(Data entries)
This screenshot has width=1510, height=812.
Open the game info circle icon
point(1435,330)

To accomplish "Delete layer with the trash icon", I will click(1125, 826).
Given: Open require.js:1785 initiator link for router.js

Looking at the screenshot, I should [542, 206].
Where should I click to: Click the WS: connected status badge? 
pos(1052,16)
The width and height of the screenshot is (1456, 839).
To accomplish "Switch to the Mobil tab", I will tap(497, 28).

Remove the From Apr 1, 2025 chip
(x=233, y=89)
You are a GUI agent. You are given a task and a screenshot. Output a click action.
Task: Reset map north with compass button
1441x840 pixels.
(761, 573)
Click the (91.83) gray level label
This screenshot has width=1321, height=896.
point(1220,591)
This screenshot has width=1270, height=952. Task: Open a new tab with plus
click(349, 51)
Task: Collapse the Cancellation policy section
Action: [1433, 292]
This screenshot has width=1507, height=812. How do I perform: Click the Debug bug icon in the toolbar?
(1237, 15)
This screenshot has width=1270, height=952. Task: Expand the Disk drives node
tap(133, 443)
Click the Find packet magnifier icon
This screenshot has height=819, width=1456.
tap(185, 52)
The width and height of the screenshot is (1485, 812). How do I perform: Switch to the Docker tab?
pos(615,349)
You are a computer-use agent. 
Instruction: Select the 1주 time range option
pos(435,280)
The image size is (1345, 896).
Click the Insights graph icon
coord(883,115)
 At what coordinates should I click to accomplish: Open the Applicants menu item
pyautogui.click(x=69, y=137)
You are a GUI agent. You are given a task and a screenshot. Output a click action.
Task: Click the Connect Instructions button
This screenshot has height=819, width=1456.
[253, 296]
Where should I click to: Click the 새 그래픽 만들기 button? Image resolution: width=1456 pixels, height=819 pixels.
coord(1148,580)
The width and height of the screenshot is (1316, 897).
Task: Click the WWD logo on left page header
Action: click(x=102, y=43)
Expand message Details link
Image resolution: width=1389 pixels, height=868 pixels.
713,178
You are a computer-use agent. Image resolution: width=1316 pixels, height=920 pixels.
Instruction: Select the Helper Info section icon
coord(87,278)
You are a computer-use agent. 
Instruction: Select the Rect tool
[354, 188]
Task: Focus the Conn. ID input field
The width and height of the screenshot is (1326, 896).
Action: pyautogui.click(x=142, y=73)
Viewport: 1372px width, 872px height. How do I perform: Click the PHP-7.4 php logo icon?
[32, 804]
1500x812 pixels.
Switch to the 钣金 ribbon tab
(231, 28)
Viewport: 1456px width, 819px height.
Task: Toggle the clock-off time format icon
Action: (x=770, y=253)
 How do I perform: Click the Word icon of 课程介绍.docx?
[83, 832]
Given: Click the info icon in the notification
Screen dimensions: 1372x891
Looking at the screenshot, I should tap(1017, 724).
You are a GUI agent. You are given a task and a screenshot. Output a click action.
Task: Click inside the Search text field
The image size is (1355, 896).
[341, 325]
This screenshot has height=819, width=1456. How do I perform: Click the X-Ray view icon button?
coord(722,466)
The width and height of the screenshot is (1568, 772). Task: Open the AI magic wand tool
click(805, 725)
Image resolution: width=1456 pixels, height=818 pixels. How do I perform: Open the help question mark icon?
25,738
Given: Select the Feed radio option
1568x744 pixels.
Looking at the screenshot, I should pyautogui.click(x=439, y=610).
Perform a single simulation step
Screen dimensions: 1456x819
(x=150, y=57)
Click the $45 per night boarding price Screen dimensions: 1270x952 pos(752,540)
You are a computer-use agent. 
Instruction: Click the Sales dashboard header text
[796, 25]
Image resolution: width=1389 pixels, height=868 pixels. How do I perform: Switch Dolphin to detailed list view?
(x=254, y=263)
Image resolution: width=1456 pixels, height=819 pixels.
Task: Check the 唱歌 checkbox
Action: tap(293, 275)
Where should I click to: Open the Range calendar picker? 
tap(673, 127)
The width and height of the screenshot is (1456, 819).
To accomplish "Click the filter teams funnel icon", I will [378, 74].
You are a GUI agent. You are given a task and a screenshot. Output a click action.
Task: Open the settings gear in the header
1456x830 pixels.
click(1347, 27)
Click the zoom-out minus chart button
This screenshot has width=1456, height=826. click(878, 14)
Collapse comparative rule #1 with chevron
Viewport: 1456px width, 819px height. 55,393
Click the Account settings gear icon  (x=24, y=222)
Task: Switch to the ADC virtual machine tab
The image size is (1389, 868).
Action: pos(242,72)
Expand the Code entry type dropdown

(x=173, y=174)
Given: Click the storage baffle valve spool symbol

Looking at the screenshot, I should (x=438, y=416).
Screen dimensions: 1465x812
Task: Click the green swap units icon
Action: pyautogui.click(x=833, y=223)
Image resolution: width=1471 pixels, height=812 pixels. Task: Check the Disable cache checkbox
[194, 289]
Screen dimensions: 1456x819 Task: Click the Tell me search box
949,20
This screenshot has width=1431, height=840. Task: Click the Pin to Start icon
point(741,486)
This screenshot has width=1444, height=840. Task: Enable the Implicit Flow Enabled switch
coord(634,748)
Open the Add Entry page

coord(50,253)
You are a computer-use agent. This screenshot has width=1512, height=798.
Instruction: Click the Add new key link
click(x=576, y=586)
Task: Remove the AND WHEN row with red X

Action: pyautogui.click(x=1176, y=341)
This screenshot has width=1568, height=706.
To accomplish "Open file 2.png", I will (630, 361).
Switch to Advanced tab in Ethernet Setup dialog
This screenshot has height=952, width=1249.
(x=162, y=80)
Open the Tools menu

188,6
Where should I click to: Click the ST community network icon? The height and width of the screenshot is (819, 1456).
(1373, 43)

# [Work required]
Of the lines above, output exactly those from the line bearing "At what coordinates" through the line bearing "Expand message Details link", inclusive.

# [Completed task]
 At what coordinates should I click to accomplish: Open the Applicants menu item
pyautogui.click(x=69, y=137)
You are a GUI agent. You are given a task and a screenshot. Output a click action.
Task: Click the Connect Instructions button
This screenshot has height=819, width=1456.
[253, 296]
Where should I click to: Click the 새 그래픽 만들기 button? Image resolution: width=1456 pixels, height=819 pixels.
coord(1148,580)
The width and height of the screenshot is (1316, 897).
Task: Click the WWD logo on left page header
Action: click(x=102, y=43)
Expand message Details link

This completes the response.